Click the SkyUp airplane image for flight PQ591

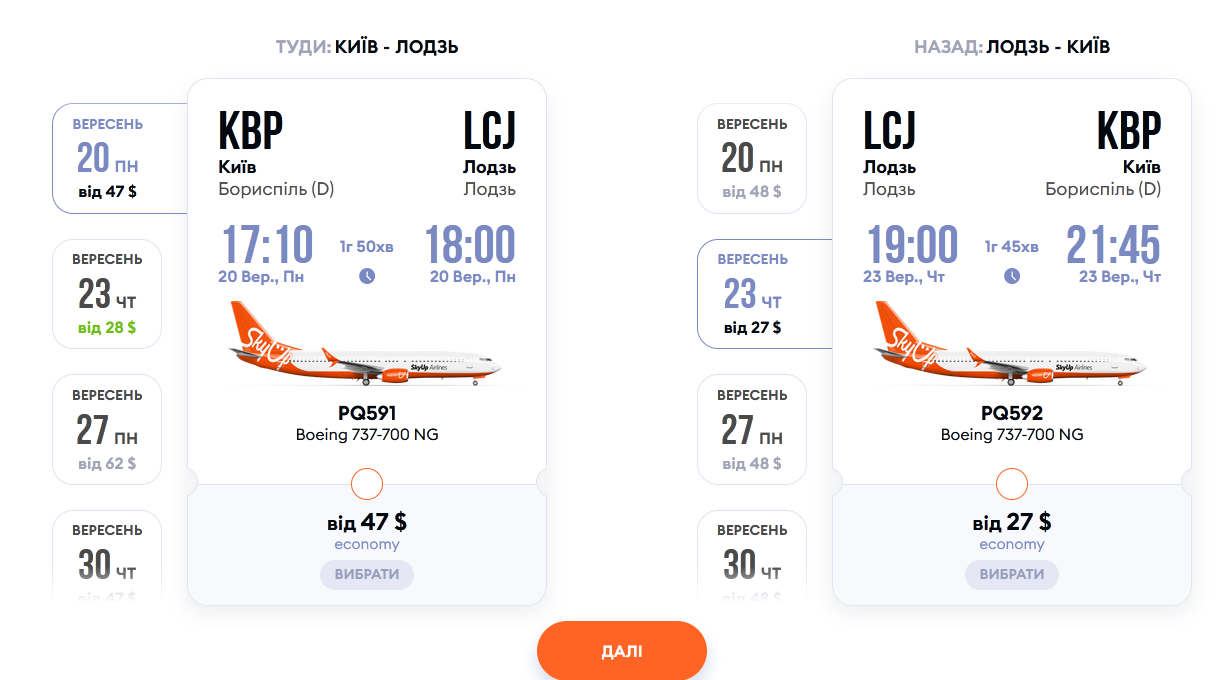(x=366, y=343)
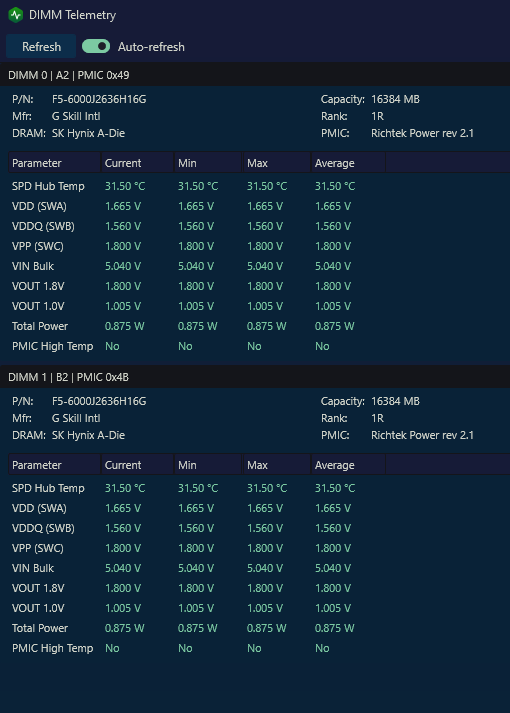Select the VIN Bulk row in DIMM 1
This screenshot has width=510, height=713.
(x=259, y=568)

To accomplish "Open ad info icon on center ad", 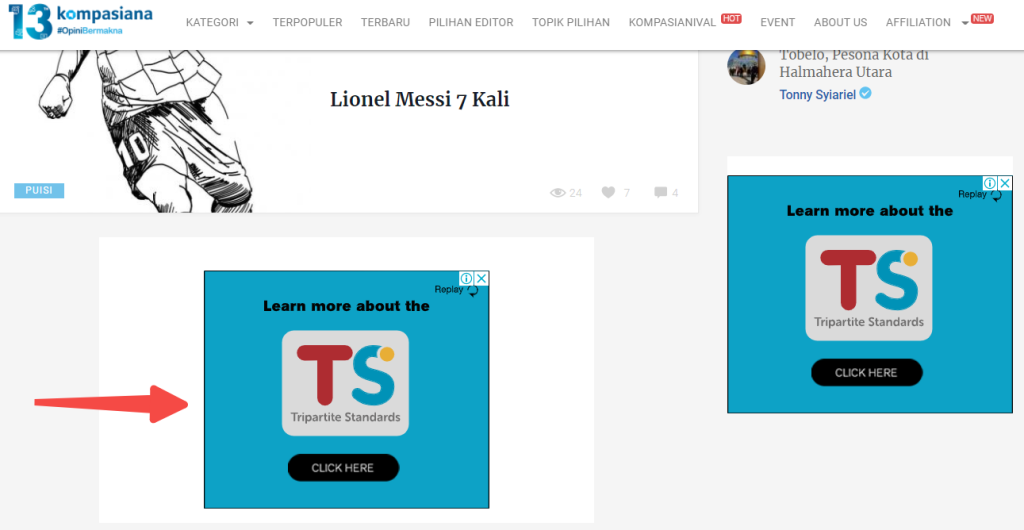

---

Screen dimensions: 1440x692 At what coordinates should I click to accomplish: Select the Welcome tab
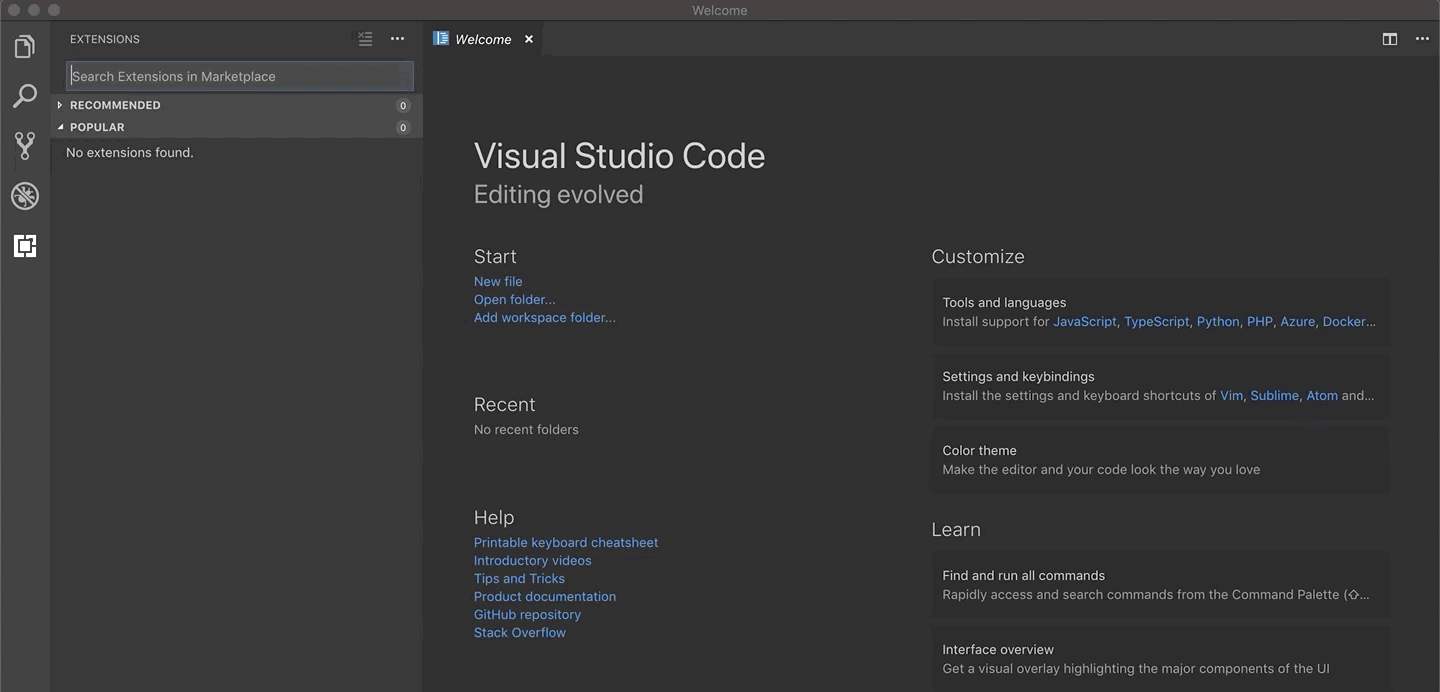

Description of the task: Take only the lines above from the one that has "Click the SkyUp" through the one that has "ad info icon" and reproduce them exactly, omitting any pictures.

Solution:
Click the SkyUp airplane image for flight PQ591

(x=366, y=343)
Select the VIN Bulk row in DIMM 1
This screenshot has width=510, height=713.
(x=259, y=568)

To accomplish "Open ad info icon on center ad", 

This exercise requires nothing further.